Romanos 8:29
“Porque a los que antes conoció, también los predestinó para que fuesen hechos conformes a la imagen de su Hijo…”
Filipenses 3:10
“…a fin de conocerle, y el poder de su resurrección…”
Reflexión
La fe que justifica no es una fe estática, sino una fe que produce transformación. Dios no solo nos llama a creer en Cristo, sino a crecer continuamente hasta reflejar Su imagen. El propósito del Evangelio es conformarnos al Hijo, permitiendo que Su vida sea cada vez más visible en nosotros.
La Escritura revela que, al contemplar la gloria del Señor, somos transformados de gloria en gloria por la obra del Espíritu Santo. La contemplación de Cristo no es un ejercicio intelectual, sino una experiencia espiritual que renueva nuestro entendimiento, fortalece nuestra fe y nos conforma progresivamente a Su carácter.

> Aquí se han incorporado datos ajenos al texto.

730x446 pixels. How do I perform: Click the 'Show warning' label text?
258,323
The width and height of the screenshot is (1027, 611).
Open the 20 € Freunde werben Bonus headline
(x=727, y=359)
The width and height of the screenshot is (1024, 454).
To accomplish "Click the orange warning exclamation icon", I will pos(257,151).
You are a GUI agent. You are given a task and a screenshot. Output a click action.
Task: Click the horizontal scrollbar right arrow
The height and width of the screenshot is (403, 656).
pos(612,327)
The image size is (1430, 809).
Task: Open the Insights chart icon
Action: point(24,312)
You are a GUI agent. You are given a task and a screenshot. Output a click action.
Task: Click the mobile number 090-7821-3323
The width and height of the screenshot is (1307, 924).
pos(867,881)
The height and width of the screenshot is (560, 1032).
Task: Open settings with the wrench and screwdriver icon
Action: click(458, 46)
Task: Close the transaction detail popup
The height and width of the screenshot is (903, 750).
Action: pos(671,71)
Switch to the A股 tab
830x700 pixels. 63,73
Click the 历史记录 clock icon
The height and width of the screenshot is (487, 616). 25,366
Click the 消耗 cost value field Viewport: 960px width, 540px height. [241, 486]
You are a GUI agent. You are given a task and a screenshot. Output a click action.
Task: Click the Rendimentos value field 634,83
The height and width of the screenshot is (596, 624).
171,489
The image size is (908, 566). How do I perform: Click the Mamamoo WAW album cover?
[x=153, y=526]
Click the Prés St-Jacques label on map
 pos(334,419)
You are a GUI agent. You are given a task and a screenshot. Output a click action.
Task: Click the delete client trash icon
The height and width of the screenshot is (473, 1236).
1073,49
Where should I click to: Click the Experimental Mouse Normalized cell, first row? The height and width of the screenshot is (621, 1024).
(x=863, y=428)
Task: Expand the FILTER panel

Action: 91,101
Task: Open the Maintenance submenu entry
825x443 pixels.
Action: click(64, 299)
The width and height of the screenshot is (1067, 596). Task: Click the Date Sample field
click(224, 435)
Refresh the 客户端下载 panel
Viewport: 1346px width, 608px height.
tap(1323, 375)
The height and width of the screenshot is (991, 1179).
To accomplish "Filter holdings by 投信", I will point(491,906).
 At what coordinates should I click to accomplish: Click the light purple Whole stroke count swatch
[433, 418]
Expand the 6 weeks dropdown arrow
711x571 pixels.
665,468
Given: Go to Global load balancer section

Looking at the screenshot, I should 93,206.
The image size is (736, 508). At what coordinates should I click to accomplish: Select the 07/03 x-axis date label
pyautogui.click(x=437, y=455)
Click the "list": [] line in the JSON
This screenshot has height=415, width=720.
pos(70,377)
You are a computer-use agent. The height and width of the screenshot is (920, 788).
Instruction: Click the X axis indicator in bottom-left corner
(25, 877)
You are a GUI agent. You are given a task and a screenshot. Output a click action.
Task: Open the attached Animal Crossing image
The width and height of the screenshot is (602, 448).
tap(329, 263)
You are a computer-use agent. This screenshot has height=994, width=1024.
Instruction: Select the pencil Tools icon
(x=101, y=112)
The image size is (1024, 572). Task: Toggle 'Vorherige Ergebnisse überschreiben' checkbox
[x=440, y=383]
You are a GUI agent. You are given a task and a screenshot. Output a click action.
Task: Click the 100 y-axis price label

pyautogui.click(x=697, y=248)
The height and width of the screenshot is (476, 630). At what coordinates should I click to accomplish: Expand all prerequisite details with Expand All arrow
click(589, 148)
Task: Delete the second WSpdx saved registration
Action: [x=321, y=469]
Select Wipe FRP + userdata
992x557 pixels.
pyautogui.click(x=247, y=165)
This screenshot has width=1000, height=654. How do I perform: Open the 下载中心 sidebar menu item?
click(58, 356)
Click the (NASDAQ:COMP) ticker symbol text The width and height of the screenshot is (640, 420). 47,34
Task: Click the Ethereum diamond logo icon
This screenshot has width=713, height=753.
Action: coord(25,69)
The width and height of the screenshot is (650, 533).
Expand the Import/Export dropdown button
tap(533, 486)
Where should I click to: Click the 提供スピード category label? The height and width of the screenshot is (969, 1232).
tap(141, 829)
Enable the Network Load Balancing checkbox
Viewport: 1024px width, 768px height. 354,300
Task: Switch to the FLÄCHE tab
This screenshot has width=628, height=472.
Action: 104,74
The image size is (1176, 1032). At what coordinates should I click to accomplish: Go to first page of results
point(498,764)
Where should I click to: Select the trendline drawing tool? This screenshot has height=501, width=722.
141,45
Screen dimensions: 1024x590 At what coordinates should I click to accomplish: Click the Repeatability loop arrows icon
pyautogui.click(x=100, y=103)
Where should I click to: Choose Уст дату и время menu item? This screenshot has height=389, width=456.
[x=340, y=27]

Para vivir esta realidad, nuestra manera de pensar también necesita ser renovada. Muchas veces intentamos comprender las verdades del Reino únicamente desde una perspectiva natural, pero Dios nos invita a desarrollar una mente renovada por Su Espíritu. La fe aprende a mirar más allá de lo visible y a abrazar las promesas de Dios como una realidad presente que transforma nuestra vida.
El poder de la resurrección no solo nos asegura una esperanza futura; también obra hoy en quienes permanecen unidos a Cristo. A medida que le conocemos, nuestra vida es moldeada por Su presencia y nuestra fe madura hasta reflejar la imagen de Aquel a quien contemplamos.
Meditación para hoy
¿Estoy contemplando a Cristo de una manera que transforme mi vida?
¿Estoy permitiendo que el Espíritu Santo renueve mi manera de pensar?
¿Es mi mayor deseo llegar a reflejar cada vez más el carácter de Jesús?
Oración
Padre, gracias porque Tu deseo es conformarme a la imagen de Tu Hijo. Gracias porque por medio de Tu Espíritu continúas transformando mi vida de gloria en gloria mientras permanezco en Cristo.
Renueva mi entendimiento para que pueda contemplar Tu gloria con un corazón abierto y una fe creciente. Ayúdame a conocer cada día más el poder de la resurrección y a reflejar el carácter de Jesús en todo lo que haga. Que mi vida sea una expresión de Tu obra transformadora y de la realidad de Tu Reino. Amén.